Yan Xing is both the initiator and a participant of artists' collective COMPANY. His works have been public collections include: Rubell Family Collection, Miami; M+ Museum for Visual Culture, Hong Kong; Kadist Art Foundation, Paris; He Xiangning Art Museum, Shenzhen.
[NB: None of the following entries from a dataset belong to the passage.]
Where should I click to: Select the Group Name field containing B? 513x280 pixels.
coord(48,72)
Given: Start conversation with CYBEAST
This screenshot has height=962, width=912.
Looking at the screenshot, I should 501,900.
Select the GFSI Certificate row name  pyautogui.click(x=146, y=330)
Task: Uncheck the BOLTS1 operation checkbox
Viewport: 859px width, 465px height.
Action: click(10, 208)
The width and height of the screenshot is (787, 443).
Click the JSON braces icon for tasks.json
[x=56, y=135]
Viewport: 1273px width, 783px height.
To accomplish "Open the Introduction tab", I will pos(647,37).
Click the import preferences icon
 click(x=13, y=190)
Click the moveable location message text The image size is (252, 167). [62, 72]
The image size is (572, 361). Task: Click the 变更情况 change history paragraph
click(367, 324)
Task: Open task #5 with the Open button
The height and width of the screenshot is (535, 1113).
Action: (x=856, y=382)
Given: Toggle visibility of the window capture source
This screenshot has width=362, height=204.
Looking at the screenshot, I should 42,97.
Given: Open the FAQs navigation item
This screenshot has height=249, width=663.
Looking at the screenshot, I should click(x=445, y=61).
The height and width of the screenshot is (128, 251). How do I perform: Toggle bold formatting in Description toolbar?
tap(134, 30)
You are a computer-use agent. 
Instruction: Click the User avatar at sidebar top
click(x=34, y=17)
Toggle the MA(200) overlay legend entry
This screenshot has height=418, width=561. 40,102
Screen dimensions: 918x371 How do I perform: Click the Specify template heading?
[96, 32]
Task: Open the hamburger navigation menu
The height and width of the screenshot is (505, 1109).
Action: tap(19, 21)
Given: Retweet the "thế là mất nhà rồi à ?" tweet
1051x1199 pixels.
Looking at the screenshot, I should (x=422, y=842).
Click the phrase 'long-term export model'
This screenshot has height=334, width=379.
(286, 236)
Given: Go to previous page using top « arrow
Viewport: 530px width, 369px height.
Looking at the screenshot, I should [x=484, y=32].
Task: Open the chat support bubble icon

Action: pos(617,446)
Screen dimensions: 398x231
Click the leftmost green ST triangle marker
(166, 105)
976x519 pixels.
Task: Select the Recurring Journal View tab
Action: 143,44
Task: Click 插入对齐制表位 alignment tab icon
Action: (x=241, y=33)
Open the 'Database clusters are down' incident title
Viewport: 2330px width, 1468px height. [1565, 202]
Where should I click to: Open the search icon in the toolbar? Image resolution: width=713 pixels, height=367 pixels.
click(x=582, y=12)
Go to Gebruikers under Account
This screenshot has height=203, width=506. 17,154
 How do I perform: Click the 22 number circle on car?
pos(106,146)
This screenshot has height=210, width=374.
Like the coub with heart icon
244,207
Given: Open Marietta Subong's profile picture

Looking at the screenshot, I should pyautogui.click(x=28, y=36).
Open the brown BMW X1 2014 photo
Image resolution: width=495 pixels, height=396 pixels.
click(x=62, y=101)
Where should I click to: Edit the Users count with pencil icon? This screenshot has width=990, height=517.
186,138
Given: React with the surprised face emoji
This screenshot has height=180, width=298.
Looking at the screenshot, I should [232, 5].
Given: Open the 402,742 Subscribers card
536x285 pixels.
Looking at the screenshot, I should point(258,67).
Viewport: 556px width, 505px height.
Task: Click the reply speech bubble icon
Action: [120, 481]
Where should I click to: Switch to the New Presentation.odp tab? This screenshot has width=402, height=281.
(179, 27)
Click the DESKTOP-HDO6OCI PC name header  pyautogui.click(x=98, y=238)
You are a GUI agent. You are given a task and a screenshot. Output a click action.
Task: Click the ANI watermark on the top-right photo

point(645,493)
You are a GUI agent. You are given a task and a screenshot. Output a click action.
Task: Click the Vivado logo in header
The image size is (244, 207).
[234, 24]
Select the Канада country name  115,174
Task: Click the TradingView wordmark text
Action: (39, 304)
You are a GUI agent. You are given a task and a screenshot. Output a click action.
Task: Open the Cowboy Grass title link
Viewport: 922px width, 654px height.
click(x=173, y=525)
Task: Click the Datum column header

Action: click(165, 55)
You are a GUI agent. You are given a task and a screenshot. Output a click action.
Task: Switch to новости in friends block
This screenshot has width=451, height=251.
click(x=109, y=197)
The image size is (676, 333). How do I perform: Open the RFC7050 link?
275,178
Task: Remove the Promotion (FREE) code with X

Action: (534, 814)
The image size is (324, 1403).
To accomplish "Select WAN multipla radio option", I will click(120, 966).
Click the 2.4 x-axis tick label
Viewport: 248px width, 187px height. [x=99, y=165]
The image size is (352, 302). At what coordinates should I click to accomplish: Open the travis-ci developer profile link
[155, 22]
Yan Xing has also curated exhibitions such as: Dream Plant, Sichuan Fine Arts Institute, Chongqing; Mummery, Art Channel, Beijing; and the Fact Study Institute, Yangtze River Space, Wuhan.

== Exhibitions ==
=== Selected solo exhibitions ===

- 2017
  - Dangerous Afternoon, Kunsthalle Basel, Basel, Switzerland
- 2016
  - Yan Xing, Eli and Edythe Broad Art Museum, Michigan State University, East Lansing, Michigan, US
- 2015
  - Thief, Galerie Urs Meile, Beijing, China
- 2013
  - Recent Works, Galerie Urs Meile, Beijing, China
- 2012
  - Yan Xing, Chinese Arts Centre, Manchester, UK
- 2011
  - Realism, Galerie Urs Meile, Beijing, China

=== Selected group exhibitions ===

- 2017
  - Spectrosynthesis, Museum of Contemporary Art Taipei, Taipei, Taiwan
- 2016
  - Sui Generis, Tenuta Dello Scompiglio, Capannori, Italy
  - De leur temps 5: Le temps de L’audace et de l’engagement, Institut d’Art Contemporain, Villeurbanne, France
  - We Chat: A Dialogue in Contemporary Chinese Art, Ezra and Cecile Zilkha Gallery, Center for the Arts, Wesleyan University, Middletown, Connecticut, US
- 2015
  - Teetering at the Edge of the World, Espacio de Arte Contemporáneo, Montevideo, Uruguay
  - Chercher le garçon, Musée d’Art Contemporain du Val-de-Marne, Vitry-sur-Seine, France
  - Traveling Alone, Tromsø Kunstforening, Tromsø, Norway
- 2014
  - My Generation: Young Chinese Artists, Tampa Museum of Art, Tampa, Florida, US. Travelled to Oklahoma City Museum of Art, Oklahoma City, Oklahoma, US, 2014; Orange County Museum of Art, Newport Beach, California, US, 2015
  - The 8 of Paths, Uferhallen, Berlin, Germany
- 2013
  - 28 Chinese, Rubell Family Collection, Miami, Florida, US. Travelled to Asian Art Museum, San Francisco, California, US, 2015; San Antonio Museum of Art, San Antonio, Texas, US, 2015
  - Unlimited, Art Basel, Messe Basel, Messeplatz, Basel, Switzerland
  - Future Generation Art Prize, Collateral Event of the 55th Venice Biennale, Palazzo Contarini Polignac, Venice, Italy
  - China China, Pinchuk Art Centre, Kiev, Ukraine
  - ON | OFF: China’s Young Artists in Concept and Practice, Ullens Center for Contemporary Art, Beijing, China
- 2012
  - Unfinished Country: New Video from China, Contemporary Arts Museum Houston, Houston, Texas, US
  - Becoming Peninsula I: Symptoms, Iberia Center for Contemporary Art, Beijing, China

== Awards ==
As a young artist, Yan Xing made an impressive result during recent years. He has received several notable awards, in 2012 he won the Best Young Artist Award by Chinese Contemporary Art Award (CCAA). The same year, he was a finalist in the Future Generation Art Prize by Victor Pinchuk Foundation and Focus on Talents Project from Today Art Museum.